CLIENT CASE STUDY — Subscription Platform — Conversion Attribution + Data Engine

Data Engineering · D11 · GA4 + Stripe + WordPress + Iterable → BigQuery + Airflow

Rev. 2026.05 · Live client

Content to cash.
Every article, every trial, every purchase stitched together.

→ LIVE CLIENT Subscription platform — unified conversion attribution + scalable BigQuery data infrastructure GA4 · Stripe · WordPress · Iterable · Airflow

A subscription media platform knew users were converting — but not which articles convinced them. Trial start lived in WordPress, purchase lived in Stripe, and behaviour lived in GA4 with no thread connecting them. We built a high-fidelity cross-platform identity layer that captures the last three articles read before every purchase, measures the exact days from trial to conversion, and centralises all operational data in BigQuery via Airbyte pipelines — with an Airflow DAG guaranteeing reliable automated processing.
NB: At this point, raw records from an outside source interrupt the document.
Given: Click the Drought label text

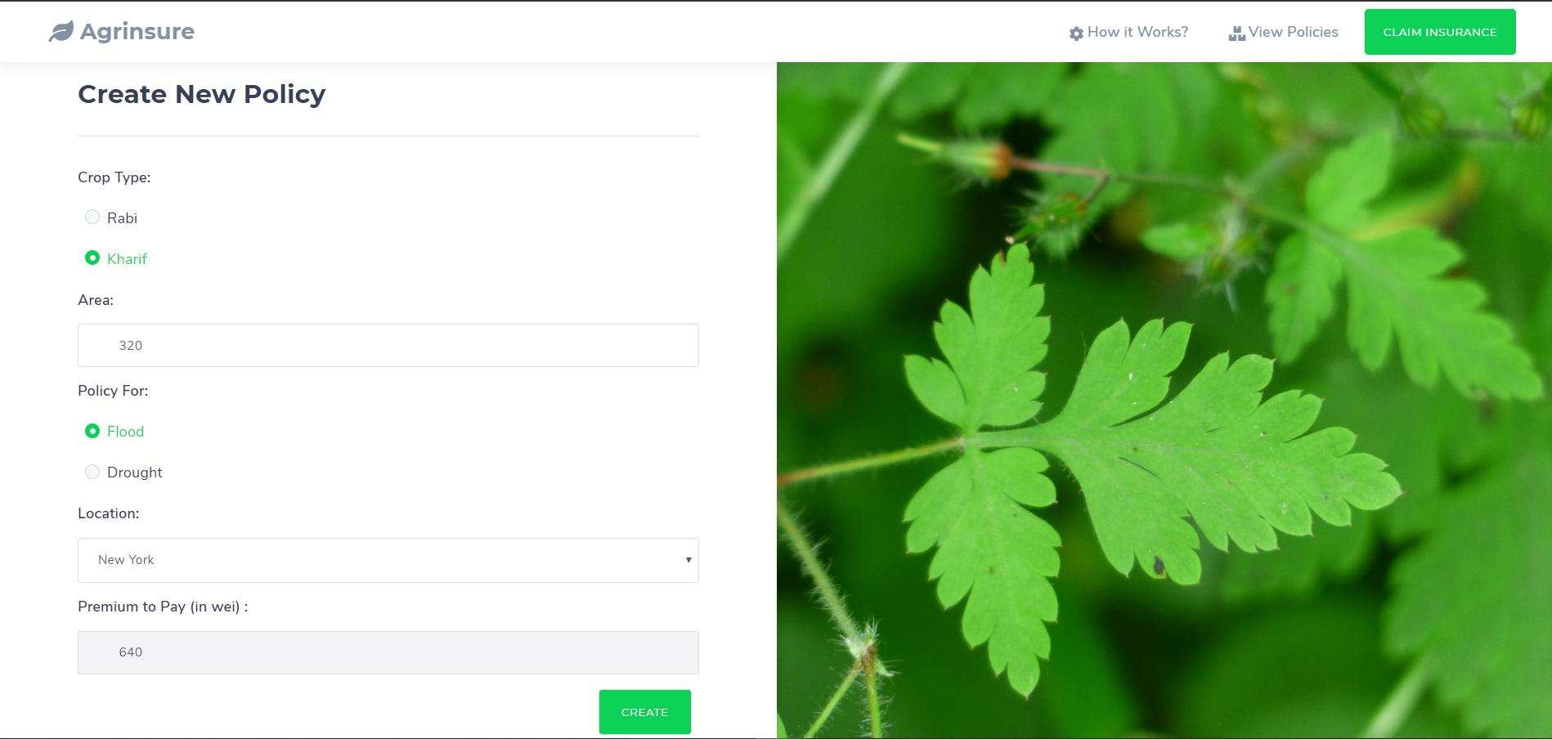Looking at the screenshot, I should click(135, 473).
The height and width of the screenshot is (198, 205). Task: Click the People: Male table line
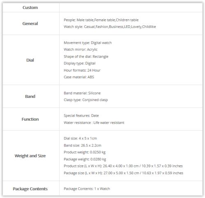(101, 20)
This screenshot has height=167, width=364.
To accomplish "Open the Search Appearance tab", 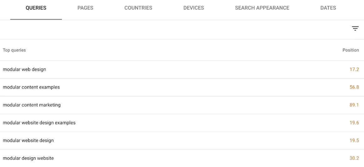I will coord(262,8).
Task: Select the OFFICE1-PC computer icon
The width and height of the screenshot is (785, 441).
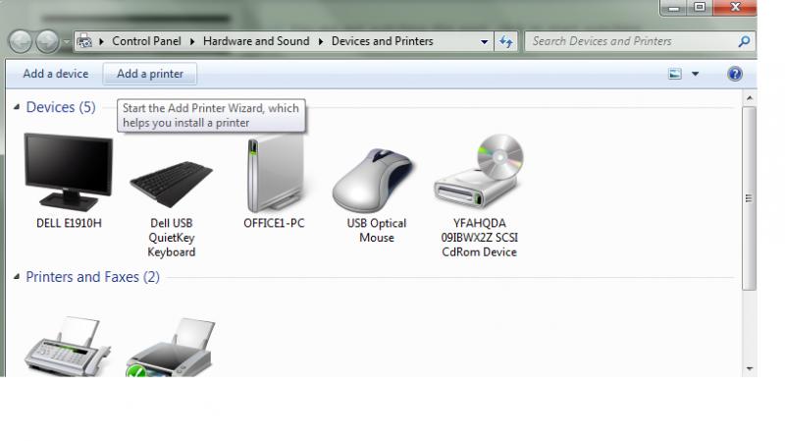Action: coord(274,175)
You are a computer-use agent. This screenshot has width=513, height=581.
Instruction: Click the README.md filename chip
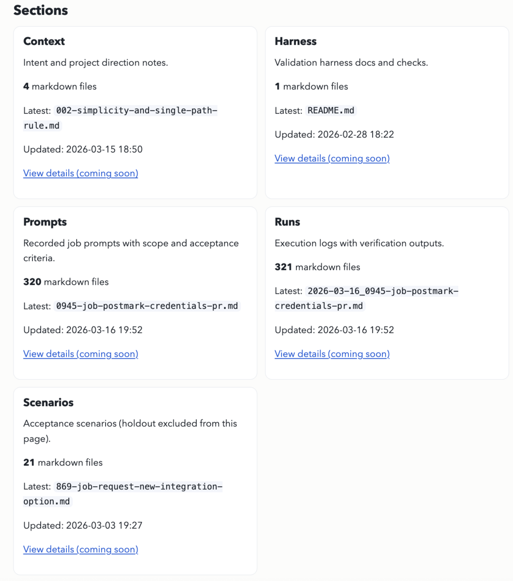pyautogui.click(x=331, y=110)
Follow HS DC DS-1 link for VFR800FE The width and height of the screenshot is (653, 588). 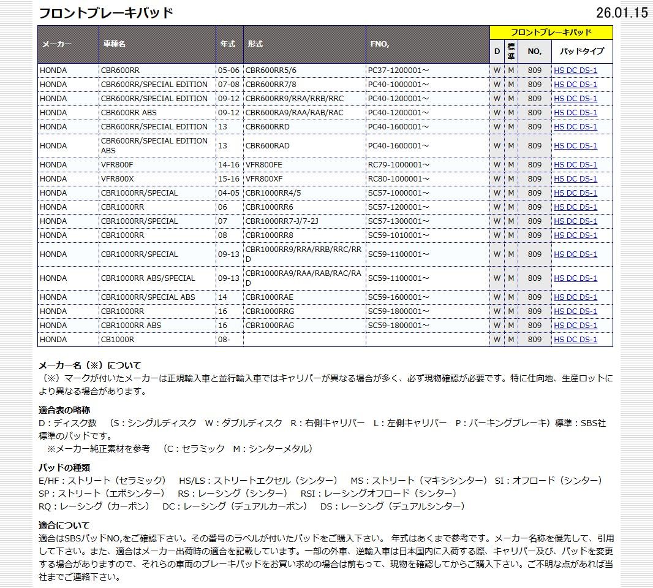pyautogui.click(x=575, y=164)
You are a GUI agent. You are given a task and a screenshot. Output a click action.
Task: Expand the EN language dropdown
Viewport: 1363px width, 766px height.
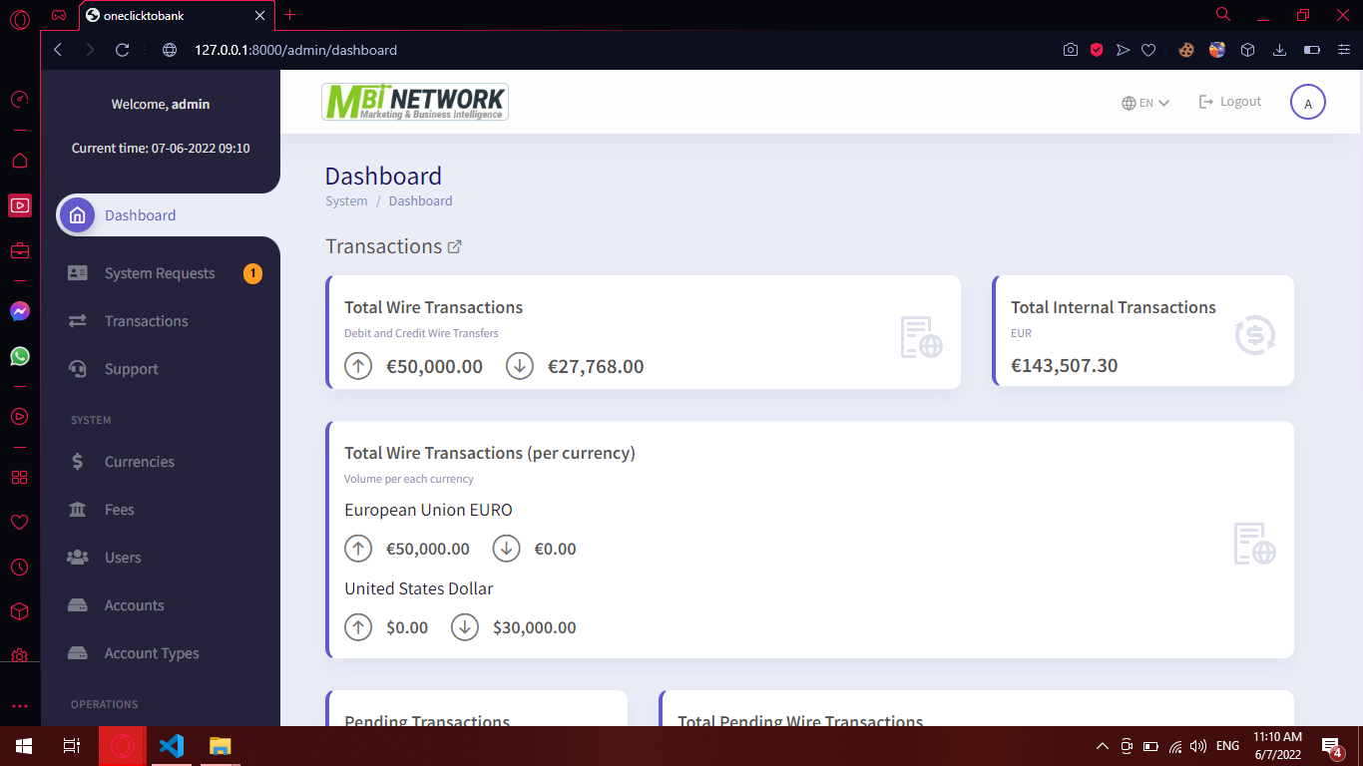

Discuss a similar build → ← Back to all case studies

4 data sources unified in BigQuery 3 articles captured per conversion Cross-device identity stitching 99.99% workflow reliability

Section01

— The challenge

Trial in WordPress. Purchase in Stripe. Behaviour in GA4. No thread connecting any of it.

Data silos
→ single source of truth

"We knew a user started a trial and we knew they eventually purchased — but we didn't know who they were across devices, or which articles actually convinced them to buy. The most commercially important question in content publishing — 'which content drives paid subscriptions?' — was completely unanswerable."

→ Problem 01

Three disconnected data systems — no way to link trial to purchase to content

Trial sign-ups were tracked in WordPress using a platform-specific user ID. Subscription purchases were recorded in Stripe using a billing customer ID. Behavioural events — articles read, pages visited, engagement signals — were in GA4 with an anonymous client ID. None of these three identifiers were connected to each other, making it impossible to trace a single user's journey from first article to trial start to paid conversion.

→ Problem 02

No content attribution — the most valuable editorial question was unanswerable

The content team had no data to answer which articles were driving paid subscriptions. GA4 showed article traffic but had no link to subscription purchases. Stripe showed revenue but had no link to content consumption. The editorial team was making decisions about what to write — and what to feature in the trial experience — without any signal from actual conversion data. The data existed but was locked in separate systems.

→ Problem 03

No conversion velocity data — timing of nurture campaigns was guesswork

The marketing team was sending re-engagement sequences to trial users without knowing when users were most likely to convert. Without a calculated conversion window — the precise number of days between trial start and purchase — every nurture campaign used arbitrary timing. The 7-day, 14-day, and 30-day thresholds being used had no grounding in actual behaviour, meaning the most impactful intervention moments were being missed.

→ Problem 04

No reliable workflow automation — file processing was manual and error-prone

Processing large volumes of operational files — user data exports, bulk reports, upload batches — was being handled manually. There was no audit trail, no retry logic for failures, and no guarantee that a file wouldn't be processed twice or missed entirely. The operational overhead was significant, and the risk of data errors in business-critical workflows was high without a systematic, automated processing layer.

Section02

— What the system delivers

Three capabilities the business never had before — now built into the data layer.

Identity
Velocity
Attribution

→ Insight 01

Identity Stitching

The anonymous GA4 client ID is now linked to the WordPress user ID (wp_user_id) at the moment of trial sign-up. A user who reads articles on their phone and subscribes on their laptop is now recognised as one individual — their entire behavioural history is connected to their purchase event.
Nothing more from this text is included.